[Work to complete]: When the word "Given" appears in a line of the data below, list that line.

:: Input records ::

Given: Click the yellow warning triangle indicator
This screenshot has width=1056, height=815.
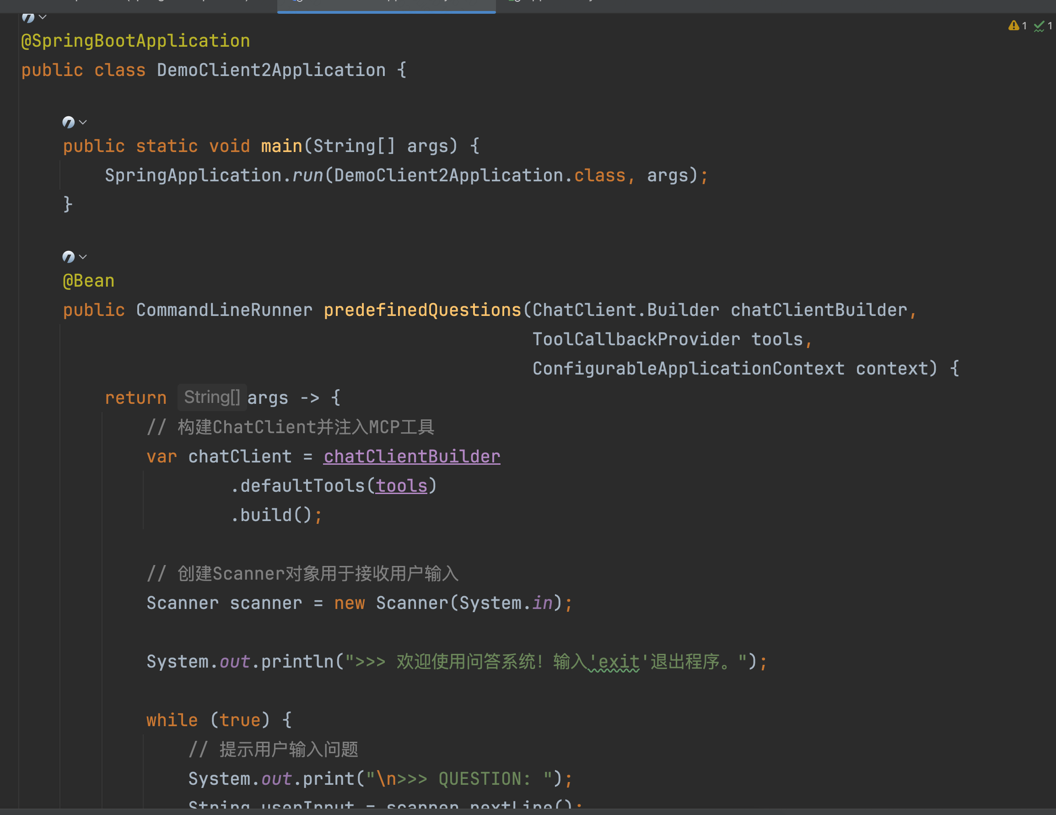Looking at the screenshot, I should (1013, 26).
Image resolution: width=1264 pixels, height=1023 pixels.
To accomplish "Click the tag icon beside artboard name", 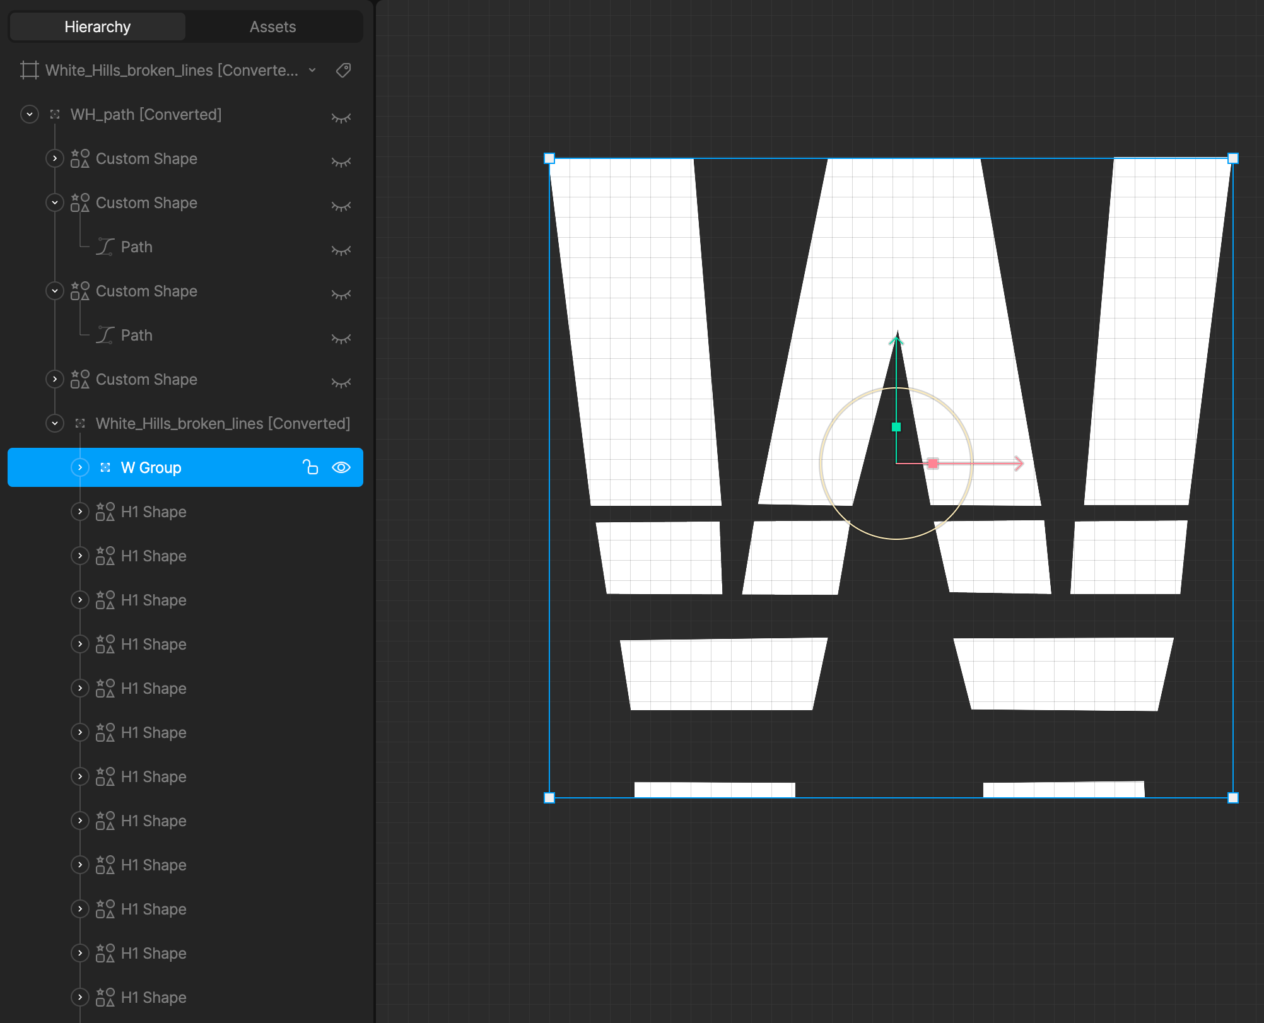I will pos(343,70).
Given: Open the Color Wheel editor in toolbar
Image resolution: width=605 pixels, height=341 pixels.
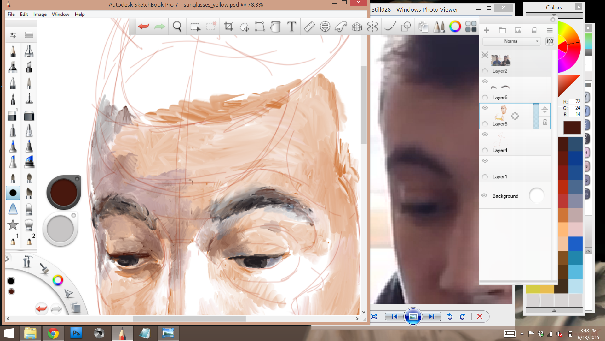Looking at the screenshot, I should click(455, 27).
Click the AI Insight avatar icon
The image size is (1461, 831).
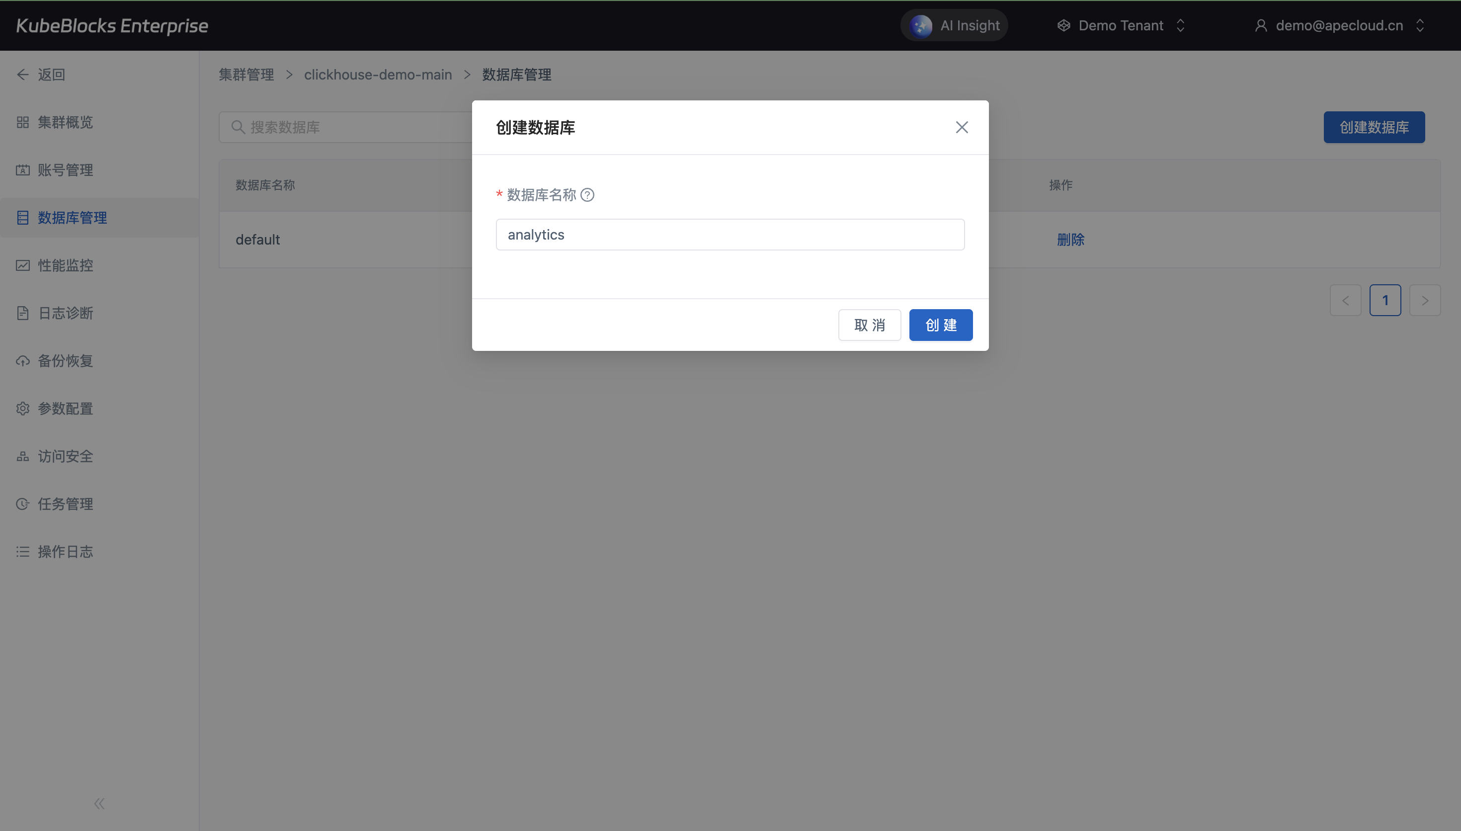pos(921,26)
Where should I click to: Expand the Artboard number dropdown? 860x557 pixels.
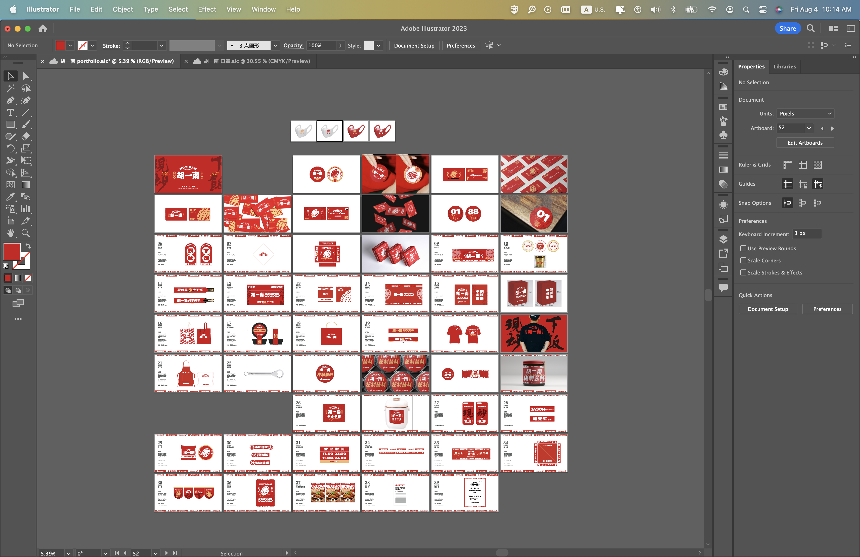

:::

[Worked solution]:
Given: Click the yellow warning triangle indicator
Given: Open the Color Wheel editor in toolbar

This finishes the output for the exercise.